Lo spinoso tema dell’assegnazione della casa coniugale ha interessato il
Tribunale di Rovereto, il quale si è occupato del tema con
sentenza n. 180 del 9 luglio 2019.
Nel caso di specie, si discuteva dell’assegnazione a casa familiare di una villa che era stata abbandonata dalla madre, assieme alle figlie, al momento della crisi coniugale.
La donna, infatti, aveva ritenuto di trovare un’alternativa abitativa per sè e per le minori per circa tre anni, a causa della situazione familiare divenuta, a suo dire, insostenibile. Per tale motivo il padre si era opposto, ritenendola infondata nel merito, alla richiesta della moglie di vedersi assegnata la villa come
residenza familiare.
I giudici, per dirimere la questione, hanno preso le mosse dalla disposizione di cui all’art.

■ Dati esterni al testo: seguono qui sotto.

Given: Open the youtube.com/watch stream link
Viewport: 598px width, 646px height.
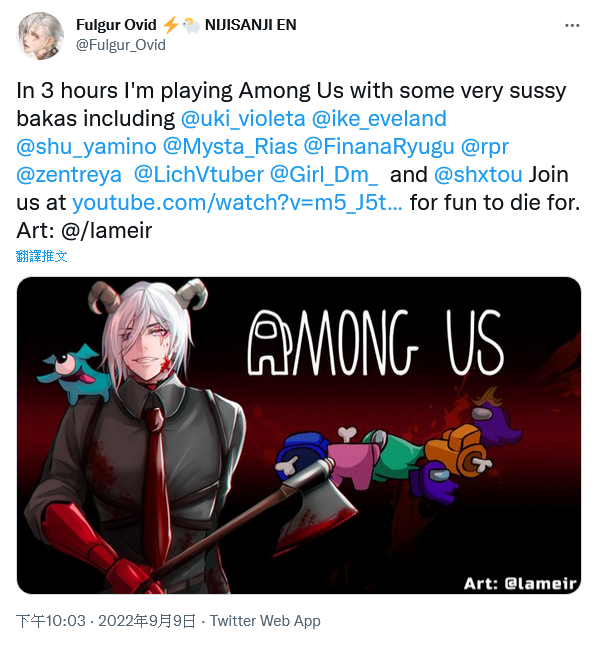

337 sexies, il quale espressamente stabilisce che “
il godimento della casa familiare è attribuito tenendo prioritariamente conto dell'interesse dei figli”.
Nella scelta dell’assegnazione della casa familiare, l’interesse preminente della prole diviene per il giudice criterio guida, che prescinde e supera le esigenze e le volontà degli ex coniugi.
Il Tribunale ha operato nel merito una distinzione di carattere preliminare. “Il volontario allontanamento dalla casa familiare assegnata a un genitore collocatario della prole minorenne”, si legge in
motivazione, “è circostanza in fatto diversa dal caso, come quello in esame, in cui l’
allontanamento è stato attuato in epoca
antecedente la proposizione del giudizio”.
In altre parole, i giudici hanno ritenuto che il fatto che alcuni componenti della famiglia si fossero, per ragioni di intollerabilità di una serena convivenza, allontanati dalla residenza non pregiudica in alcun modo la successiva assegnazione della casa familiare in capo agli stessi.
Più in particolare, nella villa familiare si era comunque creato per le figlie, anche grazie alle ripetute visite effettuate al padre durante il periodo di allontanamento, quell’”habitat domestico” che deve essere loro garantito proprio in virtù della norma di cui all’art. 337 sexies, la quale vieta di modificare in pejus le condizioni di vita della prole.
In definitiva, proprio perchè l’allontanamento dalla casa era stato determinato da esigenze di tutela della prole, e poichè la villa in cui le figlie erano cresciute costituiva una dimora più spaziosa e ideale per la prosecuzione della loro crescita, il collegio ha ritenuto che la casa coniugale andasse, nell’interesse delle minori, affidata alla signora.